SUPPLIED PASSAGE:
Online published: 2023-03-16

Abstract

Rapid-Single-Flux-Quantum (RSFQ) circuit technology is well known for its low power consumption and latency, which enables digital signal processing up to tens of GHz. As a fundamental digital filter, the Finite Impulse Response (FIR) filter has wide applications in communication systems. A design of an FIR filter based on RSFQ circuit technology is proposed. However, the FIR filter consumes large amounts of adders and multipliers. Based on Stochastic Computing (SC) theory with which adder and multiplier are much simpler, the hardware cost of FIR filter is dramatically reduced. A novel stochastic number generator (SNG), a stochastic-to-binary converter (SBC), and the FIR filter were designed and verified via logic simulation with a target frequency of 10 GHz. The results indicated the FIR filter performs correct operations. The proposed FIR filter consists of 2255 Josephson junctions (JJs) without wiring cells (i.e., Josephson Transmission Lines (JTLs), Passive Transmission Lines (PTLs)), which is acceptable, making it possible to be used in RSFQ digital signal processors.

Cite this article

Ruidi Qiu , Peiyao Qu , Xiangyu Zheng , Guangming Tang . Design of a finite impulse response filter for rapid single-flux-quantum signal processors based on stochastic computing[J]. Superconductivity, 2023 , 6(0) : 100045 . DOI: 10.1016/j.supcon.2023.100045

1. Introduction

Rapid Single-Flux-Quantum (RSFQ) circuit technology is a type of superconducting digital circuit technology based on the superconducting Josephson effect. The signal is stored in the superconducting loop in the form of magnetic flux quantum and transmitted in the form of a single flux quantum pulse (SFQ pulse) [1].
Stochastic Computing (SC) theory, as a low-cost computing theory, was proposed in the 1960s [2]. Different from the traditional computing theory, the “stochastic number (SN) stream” is used as the representation of the data. The value of data corresponds to the probability of “1” in the SN stream. In recent years, due to their small size, low power consumption, and high fault tolerance, SC circuits have been widely used in machine learning [3], image processing [4], communication engineering [5], digital filtering [6] and other fields.

SOURCE MATERIAL:
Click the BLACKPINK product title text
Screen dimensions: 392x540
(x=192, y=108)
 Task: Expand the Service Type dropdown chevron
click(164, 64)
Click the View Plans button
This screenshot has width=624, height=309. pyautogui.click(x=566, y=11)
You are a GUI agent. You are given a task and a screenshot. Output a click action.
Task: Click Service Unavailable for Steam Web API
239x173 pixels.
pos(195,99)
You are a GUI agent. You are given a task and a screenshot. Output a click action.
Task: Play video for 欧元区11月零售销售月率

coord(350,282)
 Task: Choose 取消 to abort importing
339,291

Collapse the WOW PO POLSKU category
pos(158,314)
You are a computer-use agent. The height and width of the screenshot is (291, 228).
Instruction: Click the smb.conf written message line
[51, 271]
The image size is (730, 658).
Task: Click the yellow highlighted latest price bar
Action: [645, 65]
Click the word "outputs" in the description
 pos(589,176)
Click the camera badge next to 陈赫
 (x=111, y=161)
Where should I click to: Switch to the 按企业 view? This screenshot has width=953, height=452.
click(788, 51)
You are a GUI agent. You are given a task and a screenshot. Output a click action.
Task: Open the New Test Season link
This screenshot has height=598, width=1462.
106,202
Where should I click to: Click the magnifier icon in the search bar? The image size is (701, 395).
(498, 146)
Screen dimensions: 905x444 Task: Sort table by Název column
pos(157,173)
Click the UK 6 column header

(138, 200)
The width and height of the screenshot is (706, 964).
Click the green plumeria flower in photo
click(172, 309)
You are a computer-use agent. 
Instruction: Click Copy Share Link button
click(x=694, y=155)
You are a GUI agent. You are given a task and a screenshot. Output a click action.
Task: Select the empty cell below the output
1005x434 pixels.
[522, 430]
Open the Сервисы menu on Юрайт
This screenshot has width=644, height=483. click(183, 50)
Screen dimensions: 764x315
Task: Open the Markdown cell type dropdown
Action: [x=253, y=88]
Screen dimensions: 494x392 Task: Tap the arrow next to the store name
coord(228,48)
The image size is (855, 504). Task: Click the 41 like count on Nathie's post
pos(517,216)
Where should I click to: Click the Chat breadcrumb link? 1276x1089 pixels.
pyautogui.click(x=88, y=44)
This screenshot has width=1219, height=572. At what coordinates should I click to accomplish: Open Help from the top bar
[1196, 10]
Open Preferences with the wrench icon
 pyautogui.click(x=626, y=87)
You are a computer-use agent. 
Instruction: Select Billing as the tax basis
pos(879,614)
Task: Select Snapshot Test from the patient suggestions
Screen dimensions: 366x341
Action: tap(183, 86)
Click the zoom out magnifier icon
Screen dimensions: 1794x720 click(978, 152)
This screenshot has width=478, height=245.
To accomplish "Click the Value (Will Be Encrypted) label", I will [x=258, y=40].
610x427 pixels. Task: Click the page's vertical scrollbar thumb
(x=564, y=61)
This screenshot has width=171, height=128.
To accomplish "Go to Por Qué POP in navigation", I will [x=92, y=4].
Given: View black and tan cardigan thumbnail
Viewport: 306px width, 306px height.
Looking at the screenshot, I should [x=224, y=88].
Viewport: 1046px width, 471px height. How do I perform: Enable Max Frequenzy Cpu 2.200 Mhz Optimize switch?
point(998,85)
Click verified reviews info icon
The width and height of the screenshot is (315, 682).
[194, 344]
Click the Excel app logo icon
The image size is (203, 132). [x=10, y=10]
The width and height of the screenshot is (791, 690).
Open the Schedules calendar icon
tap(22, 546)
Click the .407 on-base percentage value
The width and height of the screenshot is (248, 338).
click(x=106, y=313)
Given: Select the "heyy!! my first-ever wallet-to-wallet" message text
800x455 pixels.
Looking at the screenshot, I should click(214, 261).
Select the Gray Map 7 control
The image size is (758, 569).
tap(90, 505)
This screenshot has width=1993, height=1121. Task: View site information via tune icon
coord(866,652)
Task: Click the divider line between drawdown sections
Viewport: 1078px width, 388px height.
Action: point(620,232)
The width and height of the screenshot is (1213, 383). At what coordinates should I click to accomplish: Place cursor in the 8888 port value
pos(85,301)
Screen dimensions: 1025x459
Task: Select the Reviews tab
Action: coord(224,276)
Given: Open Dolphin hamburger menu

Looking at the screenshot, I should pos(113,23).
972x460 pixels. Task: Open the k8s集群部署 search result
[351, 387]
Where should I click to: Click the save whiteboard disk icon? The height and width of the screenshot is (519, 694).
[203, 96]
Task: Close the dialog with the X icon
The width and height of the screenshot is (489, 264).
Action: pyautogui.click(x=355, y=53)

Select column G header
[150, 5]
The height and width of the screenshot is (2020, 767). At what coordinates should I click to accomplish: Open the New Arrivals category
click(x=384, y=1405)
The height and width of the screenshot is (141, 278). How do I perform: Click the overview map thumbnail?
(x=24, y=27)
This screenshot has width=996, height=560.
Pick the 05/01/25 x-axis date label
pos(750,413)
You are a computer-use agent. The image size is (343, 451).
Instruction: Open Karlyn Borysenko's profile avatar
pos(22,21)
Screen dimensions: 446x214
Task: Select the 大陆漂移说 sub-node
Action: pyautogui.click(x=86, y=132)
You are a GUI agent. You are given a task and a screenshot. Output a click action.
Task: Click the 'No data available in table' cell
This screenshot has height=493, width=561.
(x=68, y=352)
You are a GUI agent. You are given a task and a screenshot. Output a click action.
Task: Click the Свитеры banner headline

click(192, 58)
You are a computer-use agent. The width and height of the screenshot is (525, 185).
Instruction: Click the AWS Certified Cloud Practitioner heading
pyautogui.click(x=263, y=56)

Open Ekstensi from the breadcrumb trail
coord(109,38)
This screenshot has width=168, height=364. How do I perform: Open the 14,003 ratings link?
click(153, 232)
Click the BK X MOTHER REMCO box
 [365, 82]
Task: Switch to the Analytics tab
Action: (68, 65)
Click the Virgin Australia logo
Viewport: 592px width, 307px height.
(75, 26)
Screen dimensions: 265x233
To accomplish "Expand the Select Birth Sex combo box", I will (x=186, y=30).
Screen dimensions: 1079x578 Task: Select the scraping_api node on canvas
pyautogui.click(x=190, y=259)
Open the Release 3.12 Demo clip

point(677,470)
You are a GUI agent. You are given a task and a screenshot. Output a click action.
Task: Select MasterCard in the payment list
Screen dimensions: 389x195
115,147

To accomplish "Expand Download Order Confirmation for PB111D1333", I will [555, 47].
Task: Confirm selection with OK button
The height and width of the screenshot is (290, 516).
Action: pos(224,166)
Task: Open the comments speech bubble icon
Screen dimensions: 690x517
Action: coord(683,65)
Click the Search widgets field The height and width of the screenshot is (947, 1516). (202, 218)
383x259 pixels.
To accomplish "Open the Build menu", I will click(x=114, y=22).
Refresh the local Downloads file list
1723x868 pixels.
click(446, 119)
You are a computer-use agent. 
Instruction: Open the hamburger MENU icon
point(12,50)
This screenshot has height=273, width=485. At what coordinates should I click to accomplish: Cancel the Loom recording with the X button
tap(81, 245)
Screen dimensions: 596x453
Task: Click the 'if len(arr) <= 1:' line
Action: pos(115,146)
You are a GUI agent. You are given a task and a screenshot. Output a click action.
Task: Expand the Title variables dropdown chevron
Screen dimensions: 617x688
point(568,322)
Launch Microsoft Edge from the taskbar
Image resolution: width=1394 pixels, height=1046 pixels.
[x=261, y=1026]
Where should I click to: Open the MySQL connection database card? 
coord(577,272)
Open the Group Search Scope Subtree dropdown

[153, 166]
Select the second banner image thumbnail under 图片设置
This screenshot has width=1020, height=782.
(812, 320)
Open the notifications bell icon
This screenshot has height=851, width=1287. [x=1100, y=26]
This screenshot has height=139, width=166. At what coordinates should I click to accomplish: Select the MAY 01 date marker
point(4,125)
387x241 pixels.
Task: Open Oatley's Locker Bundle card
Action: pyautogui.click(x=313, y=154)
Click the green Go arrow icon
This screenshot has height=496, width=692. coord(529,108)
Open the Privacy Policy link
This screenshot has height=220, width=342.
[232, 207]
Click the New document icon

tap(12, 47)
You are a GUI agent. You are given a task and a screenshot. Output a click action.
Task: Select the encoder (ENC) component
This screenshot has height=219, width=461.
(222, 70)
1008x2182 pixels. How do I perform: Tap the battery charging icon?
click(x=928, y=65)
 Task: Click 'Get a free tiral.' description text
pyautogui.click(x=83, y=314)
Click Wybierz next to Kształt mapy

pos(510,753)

TASKS:
1. How many Josephson junctions does the proposed FIR filter use, according to the RSFQ filter passage?
2. For each statement, say whether it agrees with the RSFQ filter passage. Answer yes or no and quote the words from the passage that decide it.
(a) Stochastic computing theory was proposed in the 1960s.
(b) The filter was verified with a target frequency of 20 GHz.
(c) In stochastic computing, the value of data corresponds to the probability of "0" in the SN stream.
3. Please continue the RSFQ filter passage, starting after its last sentence.

ANSWERS FOR THE EXERCISE:
1. 2255 Josephson junctions, not counting wiring cells.

2.
(a) Yes: "Stochastic Computing (SC) theory, as a low-cost computing theory, was proposed in the 1960s"
(b) No: "verified via logic simulation with a target frequency of 10 GHz"
(c) No: "The value of data corresponds to the probability of “1” in the SN stream."

3.
In this paper, we propose a Finite Impulse Response (FIR) filter based on the RSFQ circuit. As a basic digital filter, the FIR filter has a wide range of applications in communication systems. The nature of the RSFQ circuit makes it possible to greatly reduce energy consumption at a high clock frequency (even up to 770 GHz [7]). However, implementing FIR filters requires a large number of adders and multipliers, which is hard to realize using the RSFQ circuit due to the current fabrication process constraints. In order to maximize the use of high-speed and low-energy characteristics of RSFQ circuits, SC theory is adopted in the proposed FIR filter. We designed a novel stochastic number generator (SNG), a stochastic-to-binary converter (SBC), and an FIR filter based on the RSFQ circuit and verified via logic simulation.
The remainder of this paper is organized as follows. Section 2 describes the SC theory. Section 3 describes the microarchitecture of the proposed filter. Section 4 describes the logic design. Section 5 shows the simulation results. Section 6 discusses and evaluates the result of our design. Section 7 concludes the paper.

2. Stochastic computing

2.1. Computing method

In SC circuits, the value of data is represented by the probability of “1” in an SN stream. For example, “11001010” and “00001111” both represent 0.5.
As shown in Fig. 1, multiplication operation is realized by “bit-wise AND” in SC by only using a logical AND gate. However, the result is not completely precise if the input SN streams are not completely independent. Assume that A and B are random events. If the probability of A and B occurring simultaneously is equal to the product of the probability of each occurrence, then A and B are independent of each other. That is, if P(AB)=P(A) P(B), the events A and B are said to be independent of each other, referred to as A and B independent. In the SC circuits, the “scaled addition” method is used to process the addition operation. Here is an ideal example as shown in Fig. 2, note that the addition result can be reduced by any possible value between 0 and 1, but converges to the expected value (i.e., 1/2 of the sum of the two inputs) in the case of long enough SN streams.
Fig. 1. Diagram of SC multiplication.
Fig. 2. Diagram of SC addition.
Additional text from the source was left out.